Don't break your HomePod (repairs are crazy-expensive)

Apple has confirmed HomePod repair pricing, and the short advice is simple: try really, really hard not to break it. The Siri-powered smart speaker comes with a year of limited hardware warranty, which covers the hardware going wrong of its own accord. However, if you drop your HomePod, damage it cosmetically such as ripping the speaker mesh, or encounter some other non-warranty issue, it's going to get expensive.

Indeed, you're looking at a $279 out-of-warranty fee, Apple has said today. If you don't take the HomePod into your nearest Genius Bar or Apple Authorized Service Provider, the Cupertino firm will send you a shipping box instead. Shipping, mind, will set you back a further $19.95.

Considering the HomePod itself costs $349, that out-of-warranty fee certainly doesn't seem cheap. Indeed, it makes AppleCare+ for the smart speaker seem all the more appealing. That covers not only what the regular warranty would include, but throws in up to two incidents of accidental damage coverage too.

Two years of AppleCare+ for HomePod will set you back $39; it also extends the complimentary 90 day phone technical support to two years, too. It's worth remembering, mind, that each accidental damage repair will be subject to a $39 processing fee as well. If you don't buy AppleCare+ for HomePod when you first order the speaker, you can add it any time in the ninety days following that purchase.

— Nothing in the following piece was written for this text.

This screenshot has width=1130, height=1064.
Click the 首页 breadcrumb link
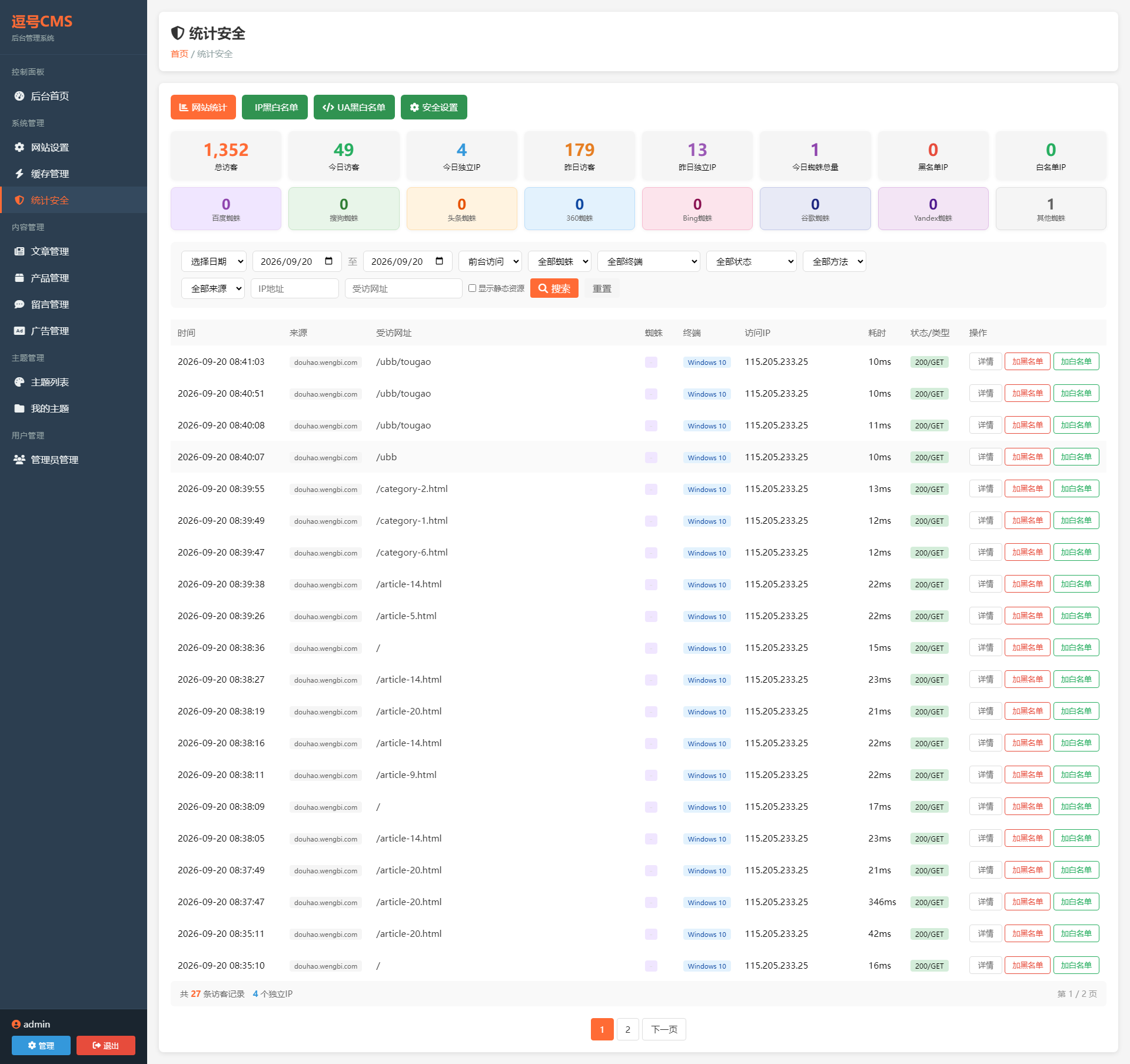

Now, a home speaker is certainly going to be less likely to be dropped than, say, an iPhone X. Many people will simply plug their HomePod in on day one and then never move it. That's a far cry from a small, fairly slippery glass device that's designed to go with you everywhere.

Nonetheless Apple has made HomePod with some degree of portability in mind. While there may not be a battery inside, nor a convenient grab-handle, the compact speaker is certainly easy to pick up and carry to another room. It's designed to automatically re-configure its tuning in the process, too, with an accelerometer spotting that it has been moved and the audio room assessment running through another check when you first start playing music in the new location.

Meanwhile though Apple's mesh fabric cover for the HomePod – available in white and Space Gray – may be acoustically transparent, its heavily textured surface may still catch the attention of your pets. As someone with a cat who does enjoy testing her claws on furniture, the fact that – unlike with Amazon's latest Echo or Google's Home – you can't remove the HomePod's fabric cover yourself and swap it for a new one is a little ominous.